Wednesday, July 06, 2011

Wild, Wild West in the East.

Recently, the boys, Ainan, Fintan and Tiarnan, attended a sports event at Fintan’s school. Of greater interest to them, than the “Jogathon”, were the fairground like attractions that accompanied it.

The boys set themselves a challenge: they were going to win various prizes, by their skill at the fairground. I had my doubts about the wisdom of this, having background memories of the fairgrounds of my childhood, in which most of the games were rigged in favour of the fairground…more of an UNfairground, as it were.

My life experience proved telling, at first. A handful of tickets were bought at 3 Ringgits a piece and the boys set about with their plan. The first challenge was to knock down nine “bowling pins”, with three coconuts. At first, the boys thought this looked easy, since they had had some experience of bowling and knew just how to handle the situation. So, they duly bowled the coconuts towards the pins. This, however, didn’t work. The coconuts veered off course, their odd shapes making them unruly. So, one ticket wasted.

Fintan tried, this time. Having observed that bowling wouldn’t work, in this particular “bowling” challenge, he elected to throw the coconuts at the pins. This was much better – he hit the top of one pin and it fell over. The pins beside it, however, were remarkably resistant to being knocked down. There was something fishy here. Fintan’s next throw hit the pins full on, midway up the pins. They didn’t move at all. Now, it became clear just how this game was rigged: the pins were heavily weighted, in the lower half. Hitting them full on, would have no effect on them at all. These were bowling pins that couldn’t be bowled. What a cheat. That wasn’t the only thing that was dishonest. You see, when people assess the challenge, they have an understanding of how much a coconut weighs. But these coconuts were incredibly light: they had been drained and emptied of all fluid, then dessicated. It was like bowling with balsa wood.

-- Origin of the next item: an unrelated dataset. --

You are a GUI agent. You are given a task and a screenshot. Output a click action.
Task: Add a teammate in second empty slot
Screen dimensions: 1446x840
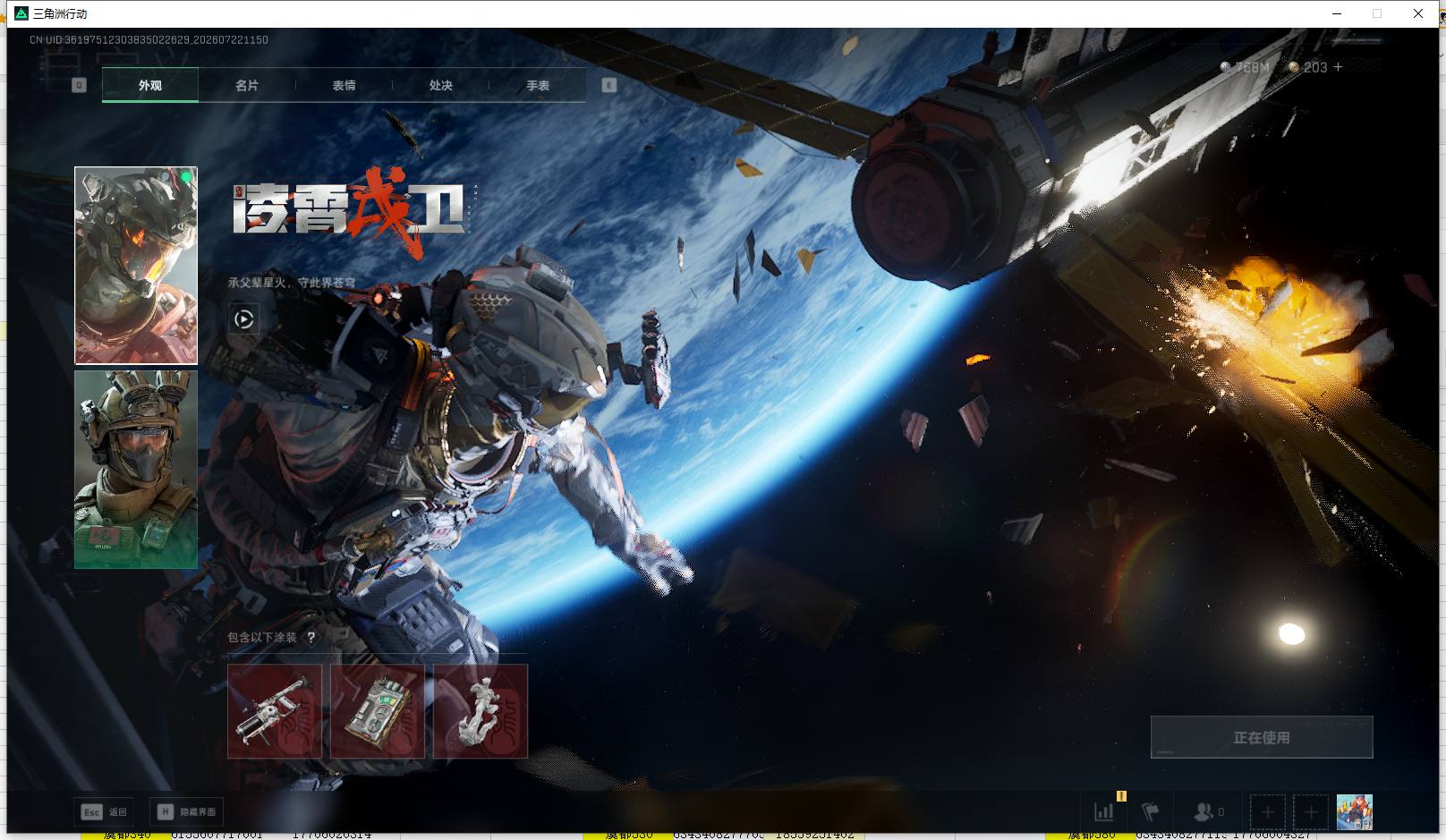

So, the fairgrounds of Asia, were just like the fairgrounds of my childhood: unfairgrounds!

The purpose of the fairground was, of course, to make money, for the school. However, it did seem unfair to take away from all those who played this game, any real chance of winning. In other situations, this bowling game would be called a con.

We left the large queue of people waiting to bowl and assessed the other games present.

Ainan’s eyes grew wide when he saw a shooting game. The task was simple. Players had to use a nerf gun (not intrinsically very accurate), to shoot small ducks on a board. The ducks were about three inches wide and about one and a half inches high: not very big targets for such an inaccurate gun.

We watched the previous player shoot his three shots. He missed three times. It just wasn’t particularly easy. Seeing this, I did wonder if the “house” was going to win again.

Ainan held the loaded gun with the utmost casualness. Anyone who didn’t know him, might have viewed his confidence as misplaced. In rapid succession, he squeezed off three shots, re-aiming on a different duck between each shot. Three ducks duly fell. He had won.

Perhaps, the boys’ ambition to win a few prizes was not so misplaced after all!

The attendant manning the stall revealed no reaction, beyond a little evaluative stare at Ainan. He ticked our “prize card”, with a special pencil to signal that we were owed one prize.

The next challenge was a traditional one for fairgrounds: knocking down a triangle made out of tin cans, with three tennis balls.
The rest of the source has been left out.